Es importante observar que 4 de nuestros niños han presentado en algún momento de su evolución “golpes de calor” por deshidratación y desequilibrio hidroelectrico3, lo cual es explicable por las condiciones climáticas de altas temperaturas en nuestra región.

Defectos inmunológicos propios de los pacientes con FQ han sido reportados como causa especifica de tendencia a la infección por P. Aeruginosa y S. Aureus19. La presencia de estos microorganismos en las secreciones respiratorias en pacientes sintomáticos respiratorios se ha relacionado como altamente especifica y debe ser motivo para estudiar esta posibilidad diagnostica1,3. Nueve (75%) de los niños presentaron P. Aeruginosa en el cultivo de secreciones faringeas; en dos (16.6%) S. Aureus y en un paciente se cultivo H. Influenzae (8.3%).

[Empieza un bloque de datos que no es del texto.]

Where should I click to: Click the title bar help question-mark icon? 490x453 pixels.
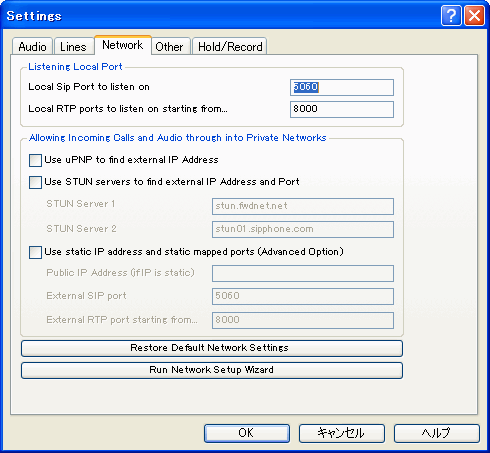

La enfermedad por su comportamiento crónico y tendencia e infecciones recurrentes y complicaciones conduce a múltiples hospitalizaciones y tratamientos continuos lo que se traduce en altísimos gastos económicos, desproporcionados con la prevalencia de la enfermedad, lo que significa un grave problema de salud, sobre todo para naciones en desarrollo semejantes a la nuestra.

La atención medica y paramédica de nuestros pacientes es proporcionada por un equipo, procurando una atención multidisciplinaria. Un total de 11 pacientes (91,6%) fueron manejados con Terapias respiratorias por terapista profesional. Diez de los niños (el grupo con compromiso pancreático) recibieron enzimas pancreáticas y un 75% reciben ambos tratamientos.

Más de 600 mutaciones han sigo descritas como responsables del defecto, la DF 508 es la más frecuentemente hallada15,22. En nuestro país la frecuencia de la mutación en forma homocigota ha sido observada en el 48% de los pacientes. De 6 pacientes estudiados, esta se hallo en 5, pero en una condición heterozigota, y en uno no se determino esta mutación (otra/otra). Lo anterior sugiere la presencia importante de otra u otras mutaciones en la población de la Costa Atlántica de nuestro país22. Es de destacar que en 3 hemanos (Figura No. 3) con igual mutación (DF 508/otra) y producto de los mismo padres, la presentación clínica vario substancialmente como se informo anteriormente, lo que sugiere que existen otros factores que dan lugar al cuadro sindromático del paciente
La clasificación de Schwachman14 es una evaluación clínica ampliamente utilizada para evaluar el grado de severidad de la enfermedad, considera parámetro de actividad general, examen físico, exaparámetros de actividad general, examen físico, examen nutricional y estado radiológico de campos pulmonares. A menor puntaje se considera más severamente comprometido16. Más de 80% de nuestros niños presentaba un estadio moderado a severo en esta clasificación, lo cual concuerda y traduce con retraso en el diagnóstico.

No queda duda que la fibrosis quística es una realidad en nuestro medio y es un deber del clínico sospechar este diagnóstico en todo paciente con síndrome clínico sugerente de compromiso exocrino, especialmente pulmonar y digestivo, independiente de su grado de severidad y de la raza.
No podemos olvidar que el diagnóstico temprana redunda en un mejor pronóstico tanto para la vida del paciente como para la calidad de la misma.